"Trancar não é tratar”, diz coordenadora do Centro Integrado de Atenção Psicossocial de Brusque

A data de 18 de maio é reconhecida como Dia Nacional de Luta Antimanicomial e marca um movimento surgido na década de 80 entre profissionais de saúde, familiares e pacientes dos manicômios, que redigiram um manifesto denunciando os abusos e violação de direitos humanos sofridos pelos pacientes dentro daqueles espaços destinados aos pacientes psiquiátricos. Reivindicaram o fim desse tipo de tratamento e a instalação de serviços alternativos.

O movimento da Reforma Psiquiátrica “Por uma Sociedade sem Manicômios” combate a ideia de que, pessoas com sofrimento mental devam ser isoladas e segregadas em manicômios e defende que, como todo cidadão, estas pessoas tenham garantidos seus direitos fundamentais de liberdade, de viver em sociedade, com cuidado e tratamento dignos. O movimento surge para propor “um outro olhar sobre a loucura” (o transtorno mental), pois as pessoas veem o que estão acostumadas a ver e é preciso um olhar diferente para mudar.

A Reforma Psiquiátrica é entendida como um processo social complexo, com a redução gradual, pactuada e planejada dos leitos em hospitais psiquiátricos, o que não significa sua redução total, haja vista que ainda há necessidade de leitos, pois como se trata de um processo, outros serviços substitutivos ainda devem ser viabilizados.

Foco no acolhimento e dignidade

Brusque tem atuado de acordo com estas diretrizes, reestruturando e implantando serviços que possibilitem o acolhimento e tratamento digno, através do acompanhamento contínuo e multiprofissional.

Também, por acreditar numa política pública que não isola, não estigmatiza, não retira o sujeito do seu convívio familiar e social, condições necessárias para o bom restabelecimento ou melhora do quadro, além de estreitar os laços entre usuários, família e sociedade.

Com esta finalidade, a Secretaria Municipal de Saúde enfatiza o trabalho em rede, articulando ações e serviços de diferentes setores e níveis de complexidade.

Nas  Unidades Básicas de Saúde, aqueles que têm necessidade de atendimento devido aos transtornos mentais e/ou uso decorrente de álcool e outras drogas, podem receber atendimento  ou ser encaminhados para atendimento especializados como os  Centros de Atenção Psicossocial (CAPS), destinados a prestar atenção diária à reabilitação a pessoas com transtornos mentais e/ou decorrentes do uso de álcool e outras drogas e/ou em situações graves e o ambulatório de saúde Mental (casos moderados).

Esse atendimento também conta com a parceria de outros setores, como a Assistência Social, Educação e Cultura, entre outros.

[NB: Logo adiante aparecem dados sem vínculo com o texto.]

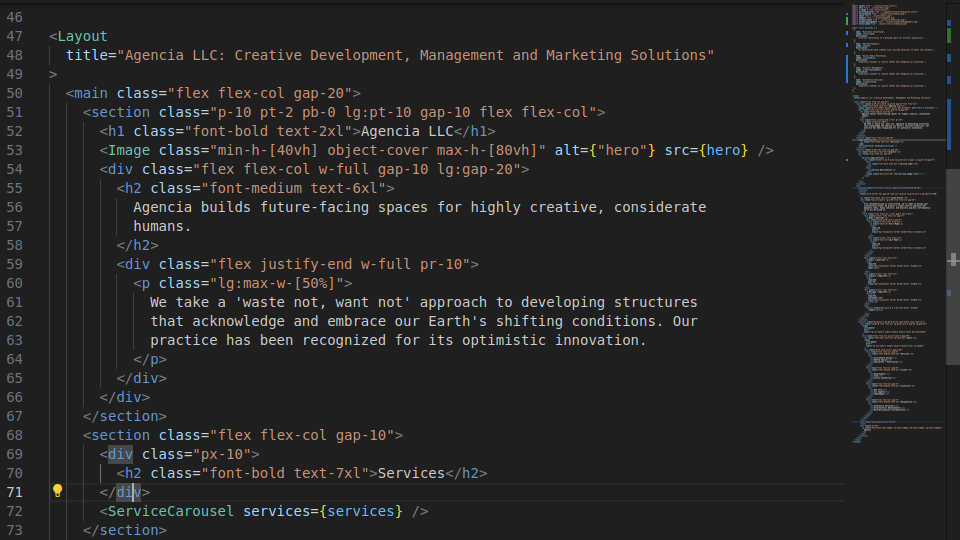Click the highlighted closing div tag on line 71
Screen dimensions: 960x540
(x=129, y=492)
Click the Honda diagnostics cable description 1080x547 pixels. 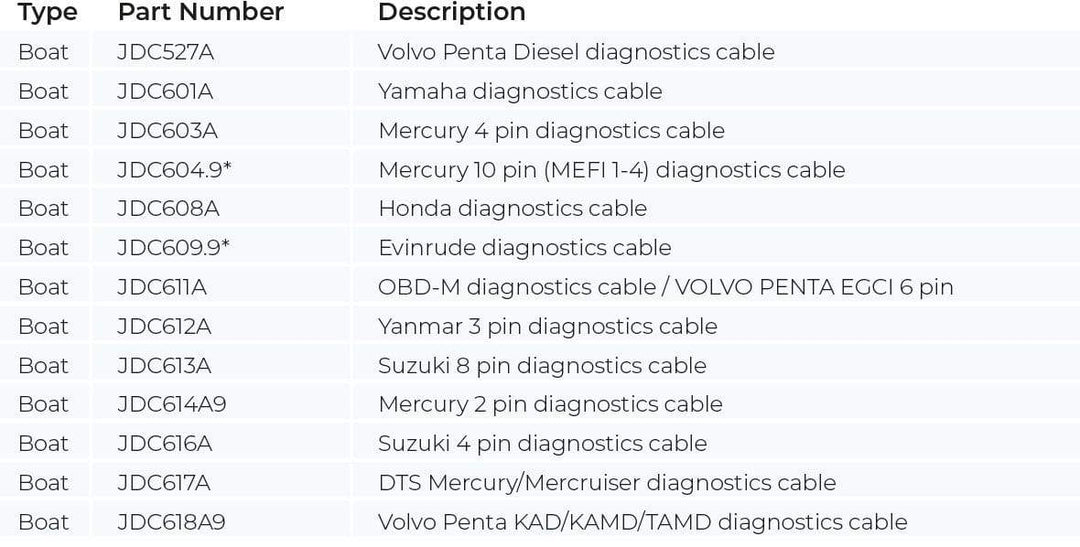click(x=512, y=208)
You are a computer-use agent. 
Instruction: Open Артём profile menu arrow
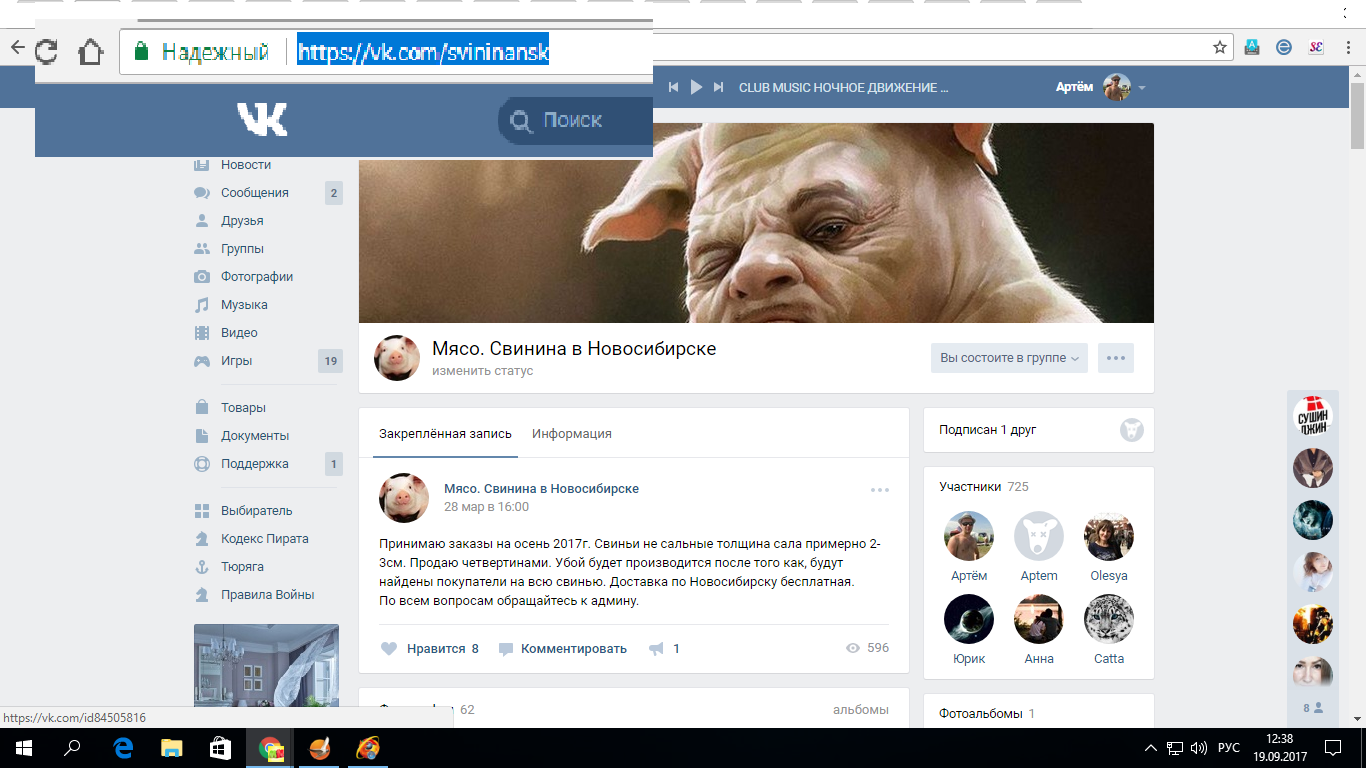pos(1142,88)
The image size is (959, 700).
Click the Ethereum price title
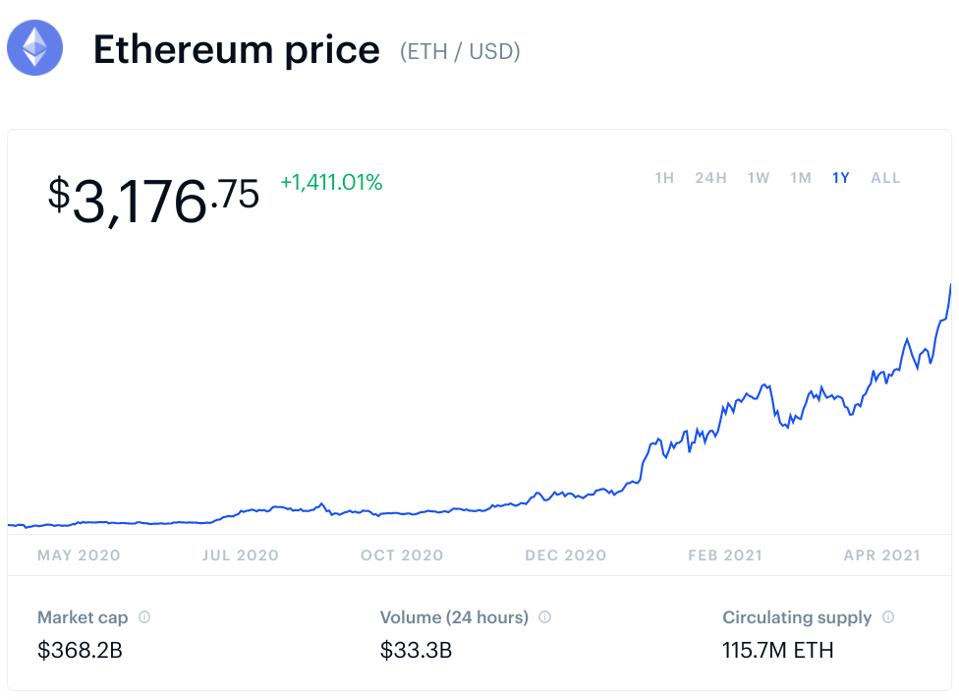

Saúde Mental x Pandemia reforça importância do tema

O isolamento social provocado pela pandemia do novo coronavírus desde março de 2020 é, talvez, a mais forte demonstração da importância de se manter a saúde mental em boas condições, destaca a coordenadora do Centro Integrado de Atenção Psicossocial de Brusque, Inajá Gonçalves de Araújo.

Segundo ela, “se você nesta pandemia sofreu com o isolamento, imagine se ele nunca acabasse? Isso é o acontece em um manicômio. Trancar não é tratar”, enfatiza. E reflete: “Quem diria que a solidão nos ensinaria? Que um vírus nos ensinaria o privilégio e o valor do autocuidado? E o isolamento, o valor da liberdade?”

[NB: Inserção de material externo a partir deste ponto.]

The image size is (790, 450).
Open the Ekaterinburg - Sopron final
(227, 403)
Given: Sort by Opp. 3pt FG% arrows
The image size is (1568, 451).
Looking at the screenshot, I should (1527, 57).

Para Inajá, “curiosamente, enquanto hoje nos isolamos por nossas vidas, ainda lidamos com a herança da invenção de um método de isolamento que promove a morte: o manicômio”.

E levanta uma importante reflexão presente nos processos de discussão em termos de saúde mental. “Como sustentar que medidas de segregação e enclausuramento poderiam ser uma forma de tratamento mental, quando hoje sentimos na pele como elas adoecem e fazem sofrer? Loucura não é vírus que demanda isolamento”, finaliza.